What you have to do ->
Find the line with "The height and" in the data below. Repeat it and every line after it exactly, but not the pictures.

Source material ->
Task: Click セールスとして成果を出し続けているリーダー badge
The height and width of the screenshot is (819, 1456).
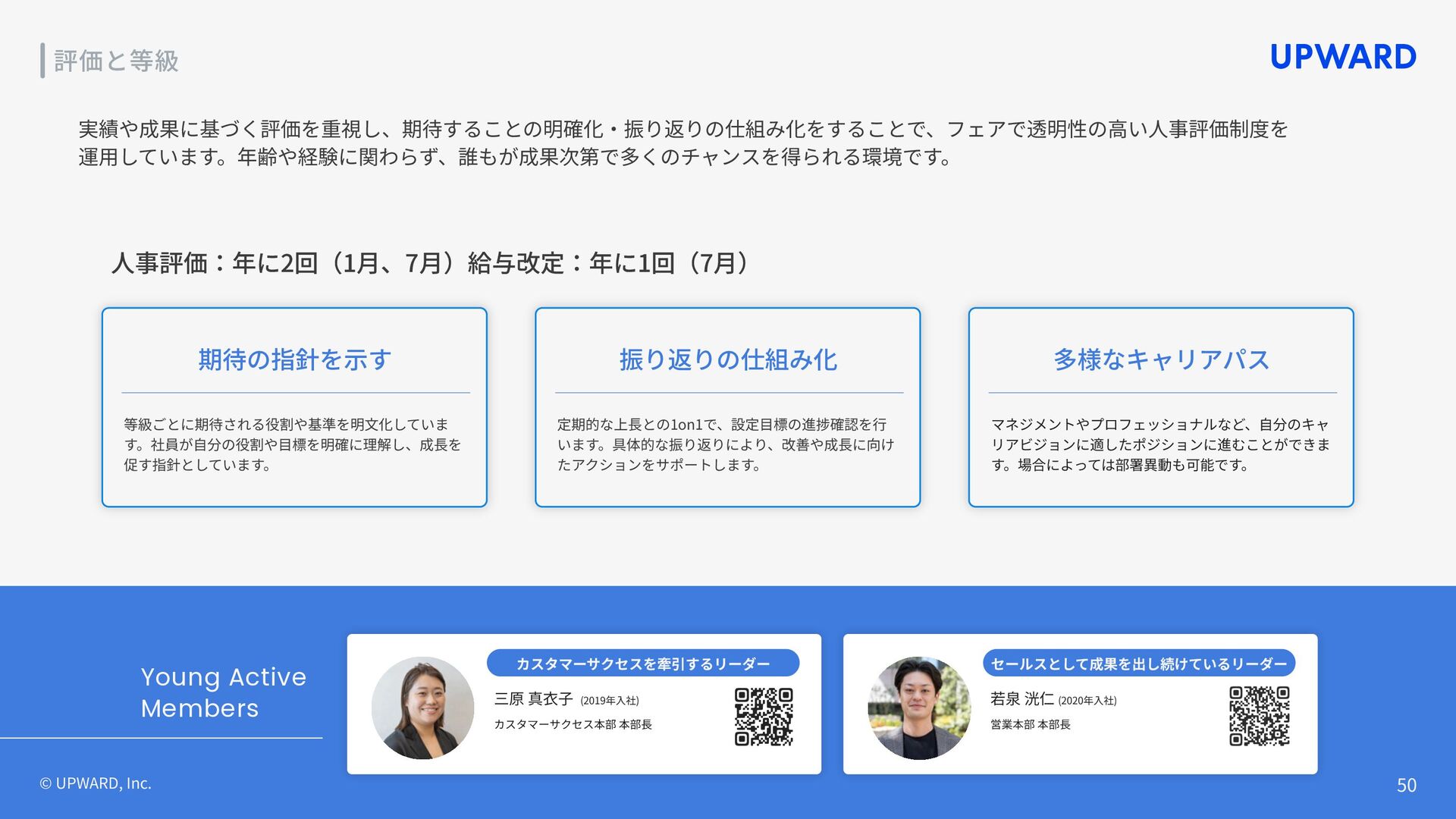Action: pos(1138,664)
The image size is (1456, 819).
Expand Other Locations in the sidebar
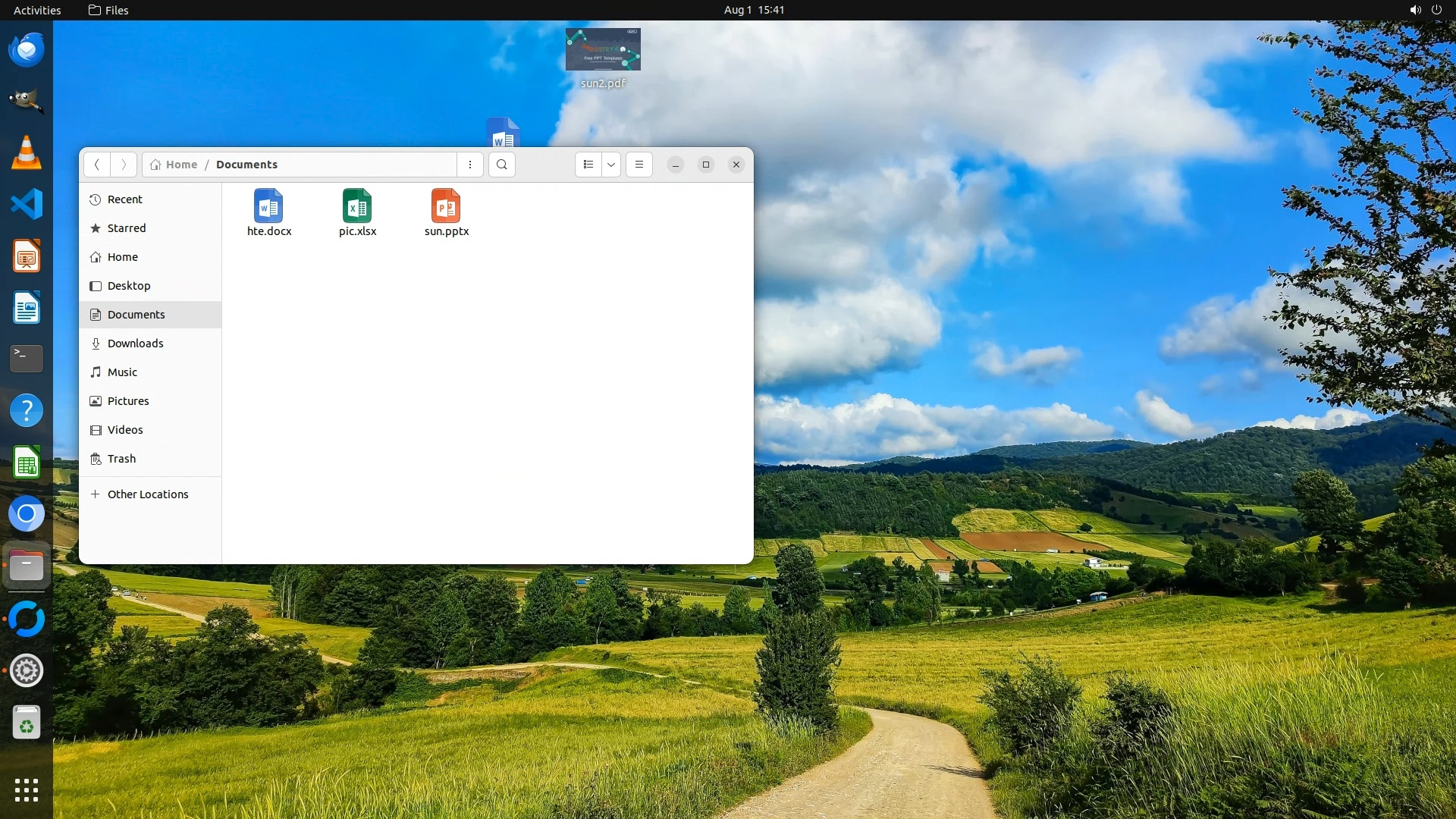tap(147, 494)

Final answer ->
The height and width of the screenshot is (819, 1456).
Action: pos(1138,664)
The image size is (1456, 819).
Expand Other Locations in the sidebar
tap(147, 494)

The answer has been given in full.